▶ **Supplied data**
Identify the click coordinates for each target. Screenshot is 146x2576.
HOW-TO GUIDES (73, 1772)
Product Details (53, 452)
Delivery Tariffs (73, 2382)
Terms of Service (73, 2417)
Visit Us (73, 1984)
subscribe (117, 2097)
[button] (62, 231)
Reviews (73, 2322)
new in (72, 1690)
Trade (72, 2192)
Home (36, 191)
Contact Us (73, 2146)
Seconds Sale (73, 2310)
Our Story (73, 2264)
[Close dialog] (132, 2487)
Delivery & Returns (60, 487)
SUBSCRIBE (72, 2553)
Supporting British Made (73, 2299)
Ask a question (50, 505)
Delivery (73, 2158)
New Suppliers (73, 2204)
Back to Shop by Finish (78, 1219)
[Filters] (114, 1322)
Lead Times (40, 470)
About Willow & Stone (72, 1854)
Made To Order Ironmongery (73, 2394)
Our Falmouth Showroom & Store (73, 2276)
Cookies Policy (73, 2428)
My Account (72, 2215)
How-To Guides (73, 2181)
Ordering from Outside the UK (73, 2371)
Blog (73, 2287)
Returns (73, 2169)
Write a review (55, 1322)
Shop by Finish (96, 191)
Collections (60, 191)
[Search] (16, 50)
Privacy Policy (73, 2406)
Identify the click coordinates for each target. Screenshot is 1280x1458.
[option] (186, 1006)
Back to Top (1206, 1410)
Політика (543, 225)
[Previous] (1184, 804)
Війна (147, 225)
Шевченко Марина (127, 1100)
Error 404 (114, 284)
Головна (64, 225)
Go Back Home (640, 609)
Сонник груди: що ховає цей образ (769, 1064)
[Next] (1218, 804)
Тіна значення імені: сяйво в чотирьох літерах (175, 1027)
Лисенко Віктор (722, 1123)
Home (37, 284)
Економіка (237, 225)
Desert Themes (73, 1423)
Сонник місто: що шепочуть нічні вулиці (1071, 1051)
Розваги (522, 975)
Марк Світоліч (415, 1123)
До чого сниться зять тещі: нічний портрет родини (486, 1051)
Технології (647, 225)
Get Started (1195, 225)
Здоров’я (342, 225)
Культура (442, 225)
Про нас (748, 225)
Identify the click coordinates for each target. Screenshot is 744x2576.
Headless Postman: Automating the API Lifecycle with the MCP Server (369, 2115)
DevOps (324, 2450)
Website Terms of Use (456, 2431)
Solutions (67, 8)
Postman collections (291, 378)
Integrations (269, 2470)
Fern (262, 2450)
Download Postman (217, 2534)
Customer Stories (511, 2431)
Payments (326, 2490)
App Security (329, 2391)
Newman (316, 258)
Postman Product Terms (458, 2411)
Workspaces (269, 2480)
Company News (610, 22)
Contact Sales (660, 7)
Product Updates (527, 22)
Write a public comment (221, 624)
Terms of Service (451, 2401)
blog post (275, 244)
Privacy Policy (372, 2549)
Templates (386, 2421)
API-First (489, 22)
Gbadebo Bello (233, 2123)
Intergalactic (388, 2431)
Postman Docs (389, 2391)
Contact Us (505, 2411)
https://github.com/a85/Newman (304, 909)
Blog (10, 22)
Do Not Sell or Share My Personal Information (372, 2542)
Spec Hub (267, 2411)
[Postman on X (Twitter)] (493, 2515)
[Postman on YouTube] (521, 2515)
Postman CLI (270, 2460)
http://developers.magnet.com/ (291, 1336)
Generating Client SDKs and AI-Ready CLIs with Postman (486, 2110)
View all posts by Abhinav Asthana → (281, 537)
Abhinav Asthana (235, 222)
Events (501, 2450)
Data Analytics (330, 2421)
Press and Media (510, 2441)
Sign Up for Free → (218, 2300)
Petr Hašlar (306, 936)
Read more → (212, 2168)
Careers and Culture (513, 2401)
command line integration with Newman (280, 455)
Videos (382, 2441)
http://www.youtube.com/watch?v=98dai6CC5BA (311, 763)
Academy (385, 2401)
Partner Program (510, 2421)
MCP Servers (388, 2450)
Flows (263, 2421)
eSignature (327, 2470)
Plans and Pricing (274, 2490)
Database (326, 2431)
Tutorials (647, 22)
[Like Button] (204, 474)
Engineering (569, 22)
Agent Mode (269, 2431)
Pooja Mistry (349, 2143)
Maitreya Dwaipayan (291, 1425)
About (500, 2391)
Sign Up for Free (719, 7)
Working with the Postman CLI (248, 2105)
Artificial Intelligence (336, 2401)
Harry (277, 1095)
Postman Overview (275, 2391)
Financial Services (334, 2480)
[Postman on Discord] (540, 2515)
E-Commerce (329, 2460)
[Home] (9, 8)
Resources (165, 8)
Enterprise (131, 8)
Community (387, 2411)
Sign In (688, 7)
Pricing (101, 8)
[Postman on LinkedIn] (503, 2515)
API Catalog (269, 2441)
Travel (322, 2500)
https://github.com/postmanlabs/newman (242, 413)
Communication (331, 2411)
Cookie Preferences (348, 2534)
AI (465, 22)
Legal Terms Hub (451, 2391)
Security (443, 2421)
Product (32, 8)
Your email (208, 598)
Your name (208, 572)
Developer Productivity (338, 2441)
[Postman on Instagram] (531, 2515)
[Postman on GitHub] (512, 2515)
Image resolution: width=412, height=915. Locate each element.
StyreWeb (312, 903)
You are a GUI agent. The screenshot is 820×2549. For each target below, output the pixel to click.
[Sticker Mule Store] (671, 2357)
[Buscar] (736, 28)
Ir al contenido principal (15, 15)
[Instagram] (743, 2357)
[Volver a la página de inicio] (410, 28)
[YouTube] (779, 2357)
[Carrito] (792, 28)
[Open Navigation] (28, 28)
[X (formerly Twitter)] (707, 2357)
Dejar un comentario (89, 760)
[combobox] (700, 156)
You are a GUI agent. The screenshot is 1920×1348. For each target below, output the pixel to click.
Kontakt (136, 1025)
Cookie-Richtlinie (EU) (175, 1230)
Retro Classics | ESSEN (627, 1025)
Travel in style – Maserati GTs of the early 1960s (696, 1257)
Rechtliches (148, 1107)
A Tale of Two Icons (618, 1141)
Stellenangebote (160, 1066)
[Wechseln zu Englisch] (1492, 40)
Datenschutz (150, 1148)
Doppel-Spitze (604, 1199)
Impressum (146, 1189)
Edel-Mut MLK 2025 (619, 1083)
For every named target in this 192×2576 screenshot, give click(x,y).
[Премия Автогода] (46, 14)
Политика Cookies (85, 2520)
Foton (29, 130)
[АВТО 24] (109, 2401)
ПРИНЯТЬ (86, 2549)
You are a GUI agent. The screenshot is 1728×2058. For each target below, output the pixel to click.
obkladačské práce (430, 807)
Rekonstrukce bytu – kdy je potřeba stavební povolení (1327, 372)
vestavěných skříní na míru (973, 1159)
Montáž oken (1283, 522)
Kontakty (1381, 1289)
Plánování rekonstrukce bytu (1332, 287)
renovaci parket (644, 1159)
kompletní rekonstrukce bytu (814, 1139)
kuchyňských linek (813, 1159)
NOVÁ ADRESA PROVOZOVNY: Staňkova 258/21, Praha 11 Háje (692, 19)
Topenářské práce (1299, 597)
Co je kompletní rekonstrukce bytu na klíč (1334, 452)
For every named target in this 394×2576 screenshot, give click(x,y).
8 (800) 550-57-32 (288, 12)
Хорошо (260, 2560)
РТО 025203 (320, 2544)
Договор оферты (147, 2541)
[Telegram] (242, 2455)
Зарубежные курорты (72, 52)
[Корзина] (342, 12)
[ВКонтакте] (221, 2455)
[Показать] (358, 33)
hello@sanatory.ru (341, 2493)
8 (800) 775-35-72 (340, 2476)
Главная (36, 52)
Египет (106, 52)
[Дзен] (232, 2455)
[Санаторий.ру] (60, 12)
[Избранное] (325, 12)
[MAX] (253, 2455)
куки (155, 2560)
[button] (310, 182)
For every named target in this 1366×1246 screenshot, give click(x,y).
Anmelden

▶ **What the task asks**
Word for word, write out the entries above again.

▶ **Task solution**
Identify the click coordinates for each target. Screenshot is 146x2576.
HOW-TO GUIDES (73, 1772)
Product Details (53, 452)
Delivery Tariffs (73, 2382)
Terms of Service (73, 2417)
Visit Us (73, 1984)
subscribe (117, 2097)
[button] (62, 231)
Reviews (73, 2322)
new in (72, 1690)
Trade (72, 2192)
Home (36, 191)
Contact Us (73, 2146)
Seconds Sale (73, 2310)
Our Story (73, 2264)
[Close dialog] (132, 2487)
Delivery & Returns (60, 487)
SUBSCRIBE (72, 2553)
Supporting British Made (73, 2299)
Ask a question (50, 505)
Delivery (73, 2158)
New Suppliers (73, 2204)
Back to Shop by Finish (78, 1219)
[Filters] (114, 1322)
Lead Times (40, 470)
About Willow & Stone (72, 1854)
Made To Order Ironmongery (73, 2394)
Our Falmouth Showroom & Store (73, 2276)
Cookies Policy (73, 2428)
My Account (72, 2215)
How-To Guides (73, 2181)
Ordering from Outside the UK (73, 2371)
Blog (73, 2287)
Returns (73, 2169)
Write a review (55, 1322)
Shop by Finish (96, 191)
Collections (60, 191)
[Search] (16, 50)
Privacy Policy (73, 2406)
Identify the click coordinates for each target. Screenshot is 1280x1458.
[option] (186, 1006)
Back to Top (1206, 1410)
Політика (543, 225)
[Previous] (1184, 804)
Війна (147, 225)
Шевченко Марина (127, 1100)
Error 404 (114, 284)
Головна (64, 225)
Go Back Home (640, 609)
Сонник груди: що ховає цей образ (769, 1064)
[Next] (1218, 804)
Тіна значення імені: сяйво в чотирьох літерах (175, 1027)
Лисенко Віктор (722, 1123)
Home (37, 284)
Економіка (237, 225)
Desert Themes (73, 1423)
Сонник місто: що шепочуть нічні вулиці (1071, 1051)
Розваги (522, 975)
Марк Світоліч (415, 1123)
До чого сниться зять тещі: нічний портрет родини (486, 1051)
Технології (647, 225)
Get Started (1195, 225)
Здоров’я (342, 225)
Культура (442, 225)
Про нас (748, 225)
Identify the click coordinates for each target. Screenshot is 744x2576.
Headless Postman: Automating the API Lifecycle with the MCP Server (369, 2115)
DevOps (324, 2450)
Website Terms of Use (456, 2431)
Solutions (67, 8)
Postman collections (291, 378)
Integrations (269, 2470)
Fern (262, 2450)
Download Postman (217, 2534)
Customer Stories (511, 2431)
Payments (326, 2490)
App Security (329, 2391)
Newman (316, 258)
Postman Product Terms (458, 2411)
Workspaces (269, 2480)
Company News (610, 22)
Contact Sales (660, 7)
Product Updates (527, 22)
Write a public comment (221, 624)
Terms of Service (451, 2401)
blog post (275, 244)
Privacy Policy (372, 2549)
Templates (386, 2421)
API-First (489, 22)
Gbadebo Bello (233, 2123)
Intergalactic (388, 2431)
Postman Docs (389, 2391)
Contact Us (505, 2411)
https://github.com/a85/Newman (304, 909)
Blog (10, 22)
Do Not Sell or Share My Personal Information (372, 2542)
Spec Hub (267, 2411)
[Postman on X (Twitter)] (493, 2515)
[Postman on YouTube] (521, 2515)
Postman CLI (270, 2460)
http://developers.magnet.com/ (291, 1336)
Generating Client SDKs and AI-Ready CLIs with Postman (486, 2110)
View all posts by Abhinav Asthana → (281, 537)
Abhinav Asthana (235, 222)
Events (501, 2450)
Data Analytics (330, 2421)
Press and Media (510, 2441)
Sign Up for Free → (218, 2300)
Petr Hašlar (306, 936)
Read more → (212, 2168)
Careers and Culture (513, 2401)
command line integration with Newman (280, 455)
Videos (382, 2441)
http://www.youtube.com/watch?v=98dai6CC5BA (311, 763)
Academy (385, 2401)
Partner Program (510, 2421)
MCP Servers (388, 2450)
Flows (263, 2421)
eSignature (327, 2470)
Plans and Pricing (274, 2490)
Database (326, 2431)
Tutorials (647, 22)
[Like Button] (204, 474)
Engineering (569, 22)
Agent Mode (269, 2431)
Pooja Mistry (349, 2143)
Maitreya Dwaipayan (291, 1425)
About (500, 2391)
Sign Up for Free (719, 7)
Working with the Postman CLI (248, 2105)
Artificial Intelligence (336, 2401)
Harry (277, 1095)
Postman Overview (275, 2391)
Financial Services (334, 2480)
[Postman on Discord] (540, 2515)
E-Commerce (329, 2460)
[Home] (9, 8)
Resources (165, 8)
Enterprise (131, 8)
Community (387, 2411)
Sign In (688, 7)
Pricing (101, 8)
[Postman on LinkedIn] (503, 2515)
API Catalog (269, 2441)
Travel (322, 2500)
https://github.com/postmanlabs/newman (242, 413)
Communication (331, 2411)
Cookie Preferences (348, 2534)
AI (465, 22)
Legal Terms Hub (451, 2391)
Security (443, 2421)
Product (32, 8)
Your email (208, 598)
Your name (208, 572)
Developer Productivity (338, 2441)
[Postman on Instagram] (531, 2515)
[Postman on GitHub] (512, 2515)
Image resolution: width=412, height=915. Locate each element.
StyreWeb (312, 903)
You are a GUI agent. The screenshot is 820×2549. For each target below, output the pixel to click.
[Sticker Mule Store] (671, 2357)
[Buscar] (736, 28)
Ir al contenido principal (15, 15)
[Instagram] (743, 2357)
[Volver a la página de inicio] (410, 28)
[YouTube] (779, 2357)
[Carrito] (792, 28)
[Open Navigation] (28, 28)
[X (formerly Twitter)] (707, 2357)
Dejar un comentario (89, 760)
[combobox] (700, 156)
You are a GUI agent. The screenshot is 1920×1348. For each target below, output the pixel to click.
Kontakt (136, 1025)
Cookie-Richtlinie (EU) (175, 1230)
Retro Classics | ESSEN (627, 1025)
Travel in style – Maserati GTs of the early 1960s (696, 1257)
Rechtliches (148, 1107)
A Tale of Two Icons (618, 1141)
Stellenangebote (160, 1066)
[Wechseln zu Englisch] (1492, 40)
Datenschutz (150, 1148)
Doppel-Spitze (604, 1199)
Impressum (146, 1189)
Edel-Mut MLK 2025 (619, 1083)
For every named target in this 192×2576 screenshot, give click(x,y).
[Премия Автогода] (46, 14)
Политика Cookies (85, 2520)
Foton (29, 130)
[АВТО 24] (109, 2401)
ПРИНЯТЬ (86, 2549)
You are a GUI agent. The screenshot is 1728×2058. For each target below, output the pixel to click.
obkladačské práce (430, 807)
Rekonstrukce bytu – kdy je potřeba stavební povolení (1327, 372)
vestavěných skříní na míru (973, 1159)
Montáž oken (1283, 522)
Kontakty (1381, 1289)
Plánování rekonstrukce bytu (1332, 287)
renovaci parket (644, 1159)
kompletní rekonstrukce bytu (814, 1139)
kuchyňských linek (813, 1159)
NOVÁ ADRESA PROVOZOVNY: Staňkova 258/21, Praha 11 Háje (692, 19)
Topenářské práce (1299, 597)
Co je kompletní rekonstrukce bytu na klíč (1334, 452)
For every named target in this 394×2576 screenshot, give click(x,y).
8 (800) 550-57-32 (288, 12)
Хорошо (260, 2560)
РТО 025203 (320, 2544)
Договор оферты (147, 2541)
[Telegram] (242, 2455)
Зарубежные курорты (72, 52)
[Корзина] (342, 12)
[ВКонтакте] (221, 2455)
[Показать] (358, 33)
hello@sanatory.ru (341, 2493)
8 (800) 775-35-72 (340, 2476)
Главная (36, 52)
Египет (106, 52)
[Дзен] (232, 2455)
[Санаторий.ру] (60, 12)
[Избранное] (325, 12)
[MAX] (253, 2455)
куки (155, 2560)
[button] (310, 182)
For every named target in this 1366×1246 screenshot, give click(x,y).
Anmelden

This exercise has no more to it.